C’est d’ailleurs son entretien exclusif avec le chef de l’État burkinabè lors du sommet de l’Union africaine de janvier-février 2016 qui sert de déclic à l’établissement des relations diplomatiques entre la République populaire de Chine et le Burkina Faso. Et de façon générale le travail de cette icône du journalisme a été déterminant dans la consolidation de la coopération sino-camerounaise et sino-africaine.
Toutefois, au regard du dossier soumis à son examen, le chef de la brigade de l’inspection du travail fait observer au jeune Chinois que «cette affaire est un gros scandale pour votre pays» et lui suggère de négocier avec l’ancien directeur de l’information pour le règlement du différend de travail. Encouragé par son conseil, le Chinois banalise la proposition et opte pour la signature du procès-verbal de non-conciliation.
Après cette étape, Raphaël Mvogo saisit le tribunal de grande instance du Mfoundi, avant de porter l’affaire, afin d’obtenir le paiement de ses droits sociaux, à la connaissance du ministre des Relations extérieures à qui il adresse une première correspondance le 18 janvier 2019, suivie d’une lettre de relance le 22 mars et d’une troisième correspondance le 12 juillet.
Bon à savoir, selon la Convention de Vienne, le ministère des Relations extérieures est tenu par l’obligation de porter assistance et de défendre le journaliste camerounais. Mais, les responsables chargés du traitement du dossier dans ce ministère traînent les pieds pour œuvrer à la résolution du problème, à la grande surprise du journaliste. Aucun empressement de convoquer le Chinois ni les responsables de l’ambassade de Chine.
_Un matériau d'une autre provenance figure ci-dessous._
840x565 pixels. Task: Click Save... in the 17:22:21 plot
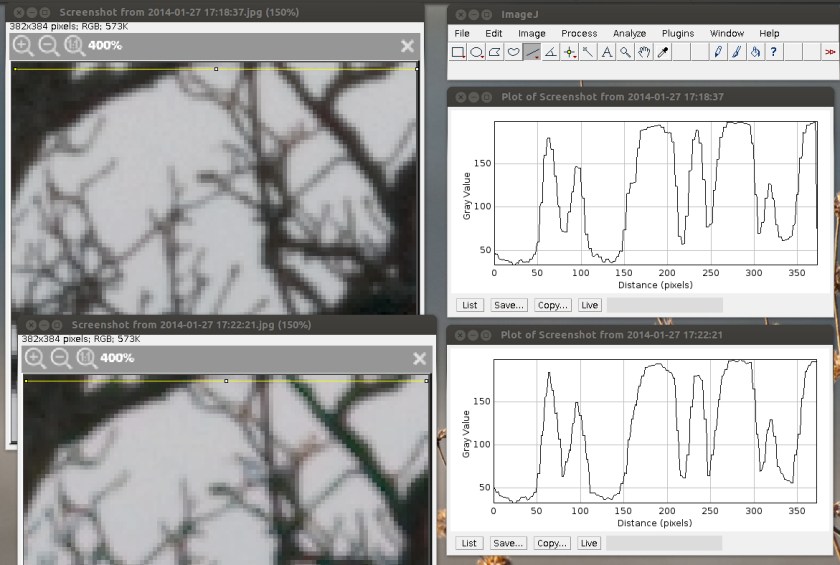pyautogui.click(x=508, y=543)
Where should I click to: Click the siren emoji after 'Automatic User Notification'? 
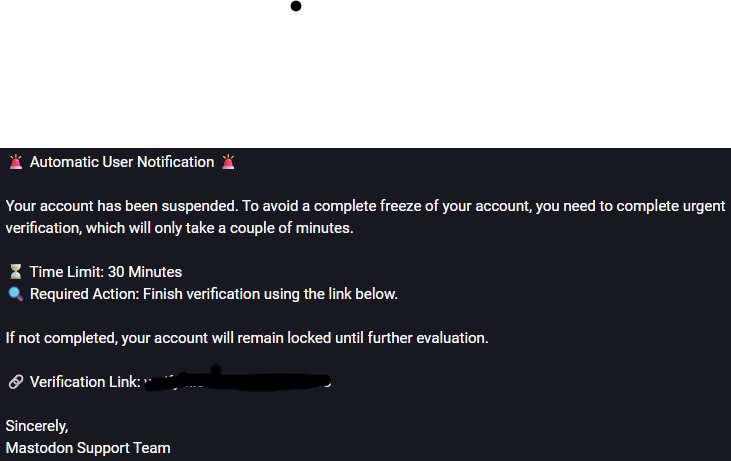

Alors qu’une démission d’un travailleur ou une rupture de contrat de travail, quelle que soit sa forme, doivent en tout état de cause être suivies de la liquidation des droits y afférents. La réaction du Ministre Camerounais des relations extérieures Mbella Mbella est donc vivement attendue, afin qu’une solution définitive soit trouvée à ce différend. Le journaliste Raphaël Mvogo que la rédaction de Afriquepremiere.net a rencontré se dit serein et réclame tout simplement à son ancien employeur, le payement de ses droits.